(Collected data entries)
_ _ _
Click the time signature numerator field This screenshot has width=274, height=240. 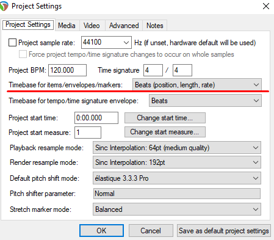point(153,70)
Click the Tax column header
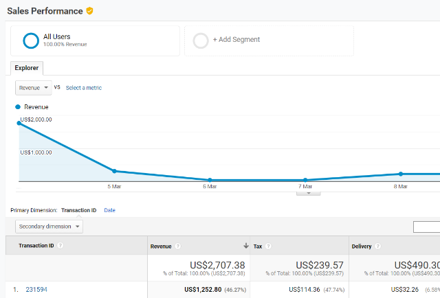 pyautogui.click(x=257, y=246)
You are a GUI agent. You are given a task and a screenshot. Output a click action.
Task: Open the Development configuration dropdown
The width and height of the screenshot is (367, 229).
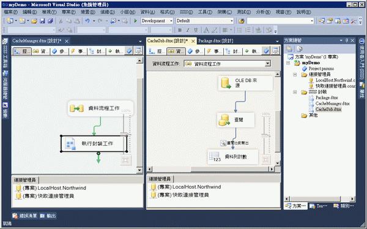157,21
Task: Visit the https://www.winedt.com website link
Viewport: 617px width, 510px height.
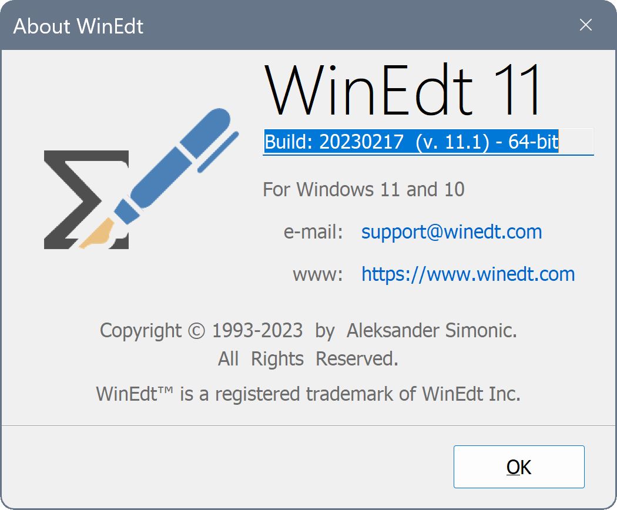Action: (x=468, y=274)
_ _ _
■ **Task description**:
Copy the material again, starting with the line containing "You are a GUI" and continuing through the end, with every "screenshot" swapped for "screen capture" and nothing else altered. Omit the pictures from your answer.

■ **Written response**:
You are a GUI agent. You are given a task and a screen capture. Output a click action.
Task: Open the Development configuration dropdown
The width and height of the screen capture is (367, 229).
157,21
Task: Visit the https://www.winedt.com website link
Viewport: 617px width, 510px height.
Action: (x=468, y=274)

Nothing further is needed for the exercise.